====== RECORD SET

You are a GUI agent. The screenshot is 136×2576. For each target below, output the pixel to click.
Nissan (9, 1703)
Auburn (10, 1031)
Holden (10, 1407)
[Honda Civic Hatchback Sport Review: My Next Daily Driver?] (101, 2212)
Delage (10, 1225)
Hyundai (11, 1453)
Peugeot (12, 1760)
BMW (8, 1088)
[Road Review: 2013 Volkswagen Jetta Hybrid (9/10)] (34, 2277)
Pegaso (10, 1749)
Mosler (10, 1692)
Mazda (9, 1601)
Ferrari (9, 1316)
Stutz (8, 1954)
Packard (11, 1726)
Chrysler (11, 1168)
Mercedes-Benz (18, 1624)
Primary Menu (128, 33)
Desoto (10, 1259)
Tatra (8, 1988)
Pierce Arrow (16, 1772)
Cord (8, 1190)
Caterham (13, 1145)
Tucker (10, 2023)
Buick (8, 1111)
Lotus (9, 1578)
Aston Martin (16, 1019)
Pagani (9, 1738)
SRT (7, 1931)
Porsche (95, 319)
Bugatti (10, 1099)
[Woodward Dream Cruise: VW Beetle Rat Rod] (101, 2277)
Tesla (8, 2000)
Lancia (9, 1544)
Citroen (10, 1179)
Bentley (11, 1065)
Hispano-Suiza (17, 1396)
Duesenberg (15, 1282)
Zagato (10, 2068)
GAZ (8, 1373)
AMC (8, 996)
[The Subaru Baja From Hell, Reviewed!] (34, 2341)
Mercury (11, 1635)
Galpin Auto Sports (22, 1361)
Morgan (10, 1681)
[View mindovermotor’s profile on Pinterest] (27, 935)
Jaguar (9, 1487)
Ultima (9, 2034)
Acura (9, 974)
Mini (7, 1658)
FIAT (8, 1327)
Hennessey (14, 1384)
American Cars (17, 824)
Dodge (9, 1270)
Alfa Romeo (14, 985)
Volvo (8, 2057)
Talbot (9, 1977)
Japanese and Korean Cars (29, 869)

============

| WHAT THE TASK ASKS |
In the entries above, find each line with the string "Cars" and copy it.

| OUTPUT FOR THIS TASK |
American Cars (17, 824)
Japanese and Korean Cars (29, 869)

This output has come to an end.